The overall viscosity of the primer composition deposited via ink jet printing technologies will vary depending upon the print heads of the system 20. For instance the print head(s) that deposit(s) the color ink(s), such as primary process color inks, may have a viscosity range from about 3 cP to about 5 cP. The print head(s) that deposit(s) the white pigment ink may have a viscosity range from about 5 cP to about 6 cP. In an exemplary embodiment the print heads used in the system 20 are piezoelectric, and have an exemplary viscosity from about 2 cP to about 10 cP, more preferably from about 3 cP to about 10 cP, and most preferably from about 5 cP to about 6 cP. A color index of white (white color index) is the lightest color and is achromatic (i.e. having no hue). Furthermore, white color index has a hue angle of about 0 degrees, a saturation of about 0%, and a brightness of about 100%. A color index of non-white (non-white color index) is any color that is not the lightest color and is not achromatic (i.e. having a hue). Additionally, non-white color index has a hue angle greater than about 0 degrees, a saturation greater than about 0%, and a brightness of less than about 100%.

Whether deposited via flexographic, ink jet or other, the printing compositions disclosed above are suitable for use in the printing system 20 because it is a single composition containing both adhesive bonding and ink receptive properties thereby consolidating multi-part coatings, such as a tie/adhesive layer and an ink jet primer layer into a single treatment that can be applied to the web 24 using multiple different printing technologies such as j enable (i.e. ink jet) or conventional (i.e. flexographic anilox flood coating, flexographic spot coating), and other known printing technologies in the field of printing.

In general, the printing composition being either cationic and/or nonionic are “opposite” in chemical charge/pH to the anionic ink jet inks, and generally will interact with the pigments of the ink jet inks to fix them on the web 24.
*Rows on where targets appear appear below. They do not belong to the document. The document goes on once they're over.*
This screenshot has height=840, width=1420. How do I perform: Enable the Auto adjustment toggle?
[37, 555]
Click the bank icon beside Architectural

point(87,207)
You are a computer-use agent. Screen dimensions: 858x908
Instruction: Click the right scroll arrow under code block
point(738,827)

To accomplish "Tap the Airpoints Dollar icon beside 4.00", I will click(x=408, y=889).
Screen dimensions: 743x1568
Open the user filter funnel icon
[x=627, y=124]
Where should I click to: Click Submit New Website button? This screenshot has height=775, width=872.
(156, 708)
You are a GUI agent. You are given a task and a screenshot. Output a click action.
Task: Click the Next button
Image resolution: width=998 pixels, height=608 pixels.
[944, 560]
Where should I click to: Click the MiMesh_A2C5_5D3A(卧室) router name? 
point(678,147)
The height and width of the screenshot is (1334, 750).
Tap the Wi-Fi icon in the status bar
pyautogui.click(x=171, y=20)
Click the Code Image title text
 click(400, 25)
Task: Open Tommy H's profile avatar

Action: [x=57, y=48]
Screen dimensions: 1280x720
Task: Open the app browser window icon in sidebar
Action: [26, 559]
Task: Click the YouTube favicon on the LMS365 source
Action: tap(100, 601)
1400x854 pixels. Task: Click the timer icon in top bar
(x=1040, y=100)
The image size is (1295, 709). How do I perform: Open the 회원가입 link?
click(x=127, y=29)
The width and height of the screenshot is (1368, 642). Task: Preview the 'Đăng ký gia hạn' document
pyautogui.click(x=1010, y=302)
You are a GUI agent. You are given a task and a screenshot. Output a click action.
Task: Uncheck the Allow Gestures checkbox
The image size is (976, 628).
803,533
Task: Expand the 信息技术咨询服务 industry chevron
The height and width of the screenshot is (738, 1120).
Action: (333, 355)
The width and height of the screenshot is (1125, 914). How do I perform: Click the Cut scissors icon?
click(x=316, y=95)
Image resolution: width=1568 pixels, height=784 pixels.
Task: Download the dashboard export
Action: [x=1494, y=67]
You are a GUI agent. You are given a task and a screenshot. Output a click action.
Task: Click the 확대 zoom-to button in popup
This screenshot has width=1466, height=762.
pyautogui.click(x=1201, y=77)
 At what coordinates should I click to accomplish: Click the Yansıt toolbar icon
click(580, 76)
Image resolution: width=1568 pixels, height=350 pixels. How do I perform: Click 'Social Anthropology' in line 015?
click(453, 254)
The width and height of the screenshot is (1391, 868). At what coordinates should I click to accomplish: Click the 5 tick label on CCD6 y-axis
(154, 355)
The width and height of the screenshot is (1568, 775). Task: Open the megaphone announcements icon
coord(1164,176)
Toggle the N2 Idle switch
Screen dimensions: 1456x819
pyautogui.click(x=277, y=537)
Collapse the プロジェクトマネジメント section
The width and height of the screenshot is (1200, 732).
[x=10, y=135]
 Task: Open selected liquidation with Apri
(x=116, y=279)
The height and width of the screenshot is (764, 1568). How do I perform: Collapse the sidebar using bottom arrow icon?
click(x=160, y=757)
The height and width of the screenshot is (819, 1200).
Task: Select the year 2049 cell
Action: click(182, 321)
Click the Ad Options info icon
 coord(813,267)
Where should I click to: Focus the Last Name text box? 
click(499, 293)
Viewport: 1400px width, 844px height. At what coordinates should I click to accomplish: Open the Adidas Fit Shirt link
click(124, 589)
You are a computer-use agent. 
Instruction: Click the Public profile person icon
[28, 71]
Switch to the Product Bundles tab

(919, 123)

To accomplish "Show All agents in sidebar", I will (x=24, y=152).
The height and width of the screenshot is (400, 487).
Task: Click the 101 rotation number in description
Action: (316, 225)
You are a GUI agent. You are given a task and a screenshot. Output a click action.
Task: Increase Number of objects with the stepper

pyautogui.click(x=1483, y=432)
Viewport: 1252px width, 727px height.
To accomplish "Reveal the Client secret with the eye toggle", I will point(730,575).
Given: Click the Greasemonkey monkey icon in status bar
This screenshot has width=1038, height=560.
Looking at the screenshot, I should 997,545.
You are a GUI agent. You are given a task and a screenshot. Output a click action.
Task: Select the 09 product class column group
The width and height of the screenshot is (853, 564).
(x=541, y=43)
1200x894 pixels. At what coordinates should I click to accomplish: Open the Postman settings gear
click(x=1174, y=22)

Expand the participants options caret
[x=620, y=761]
Furthermore, such printing compositions are suitable for use on a web 24 subject to dimensional modification, such as heat-shrinkable film, due to the exemplary ability to dry and/or cure at low drying temperatures up to the threshold for dimensional integrity of the web 24 while the web 24 maintains integrity and dimensions. For example, the threshold for dimensional integrity of the web 24 may be 120° F. Additionally, the optimal drying and/or curing at such low drying temperatures allow the primer formulations to be used for variable ink jet printing with a high throughput. The throughput varies the from run to run or within a single run in the range from about 0 fpm to about 1000 fpm, most preferably about 500 fpm. The ability to use such printing compositions at varying throughput makes short-run printing operation and market-segment targeting more economically feasible.

Furthermore, once the printing compositions are applied, an optional printing composition, such as an overprint varnish, may be applied to modify the surface finish and appearance of the final imaged web.

Printing Composition 3

The printing composition may be a water-based overprint varnish applied by a flexographic or flood coating fashion to the web 24 by the fifth imager unit 82. In an exemplary embodiment of an optional printing composition, particularly for use with flexographic technology, comprises a viscosity modifier or viscosity modifier dispersion, a polymer or polymer dispersion, a surfactant, a defoamer agent or defoamer agent dispersion, a surface additive, and water. In an exemplary embodiment, a carrier of the viscosity modifier dispersion, and/or the polymer dispersion comprises water, preferably deionized water.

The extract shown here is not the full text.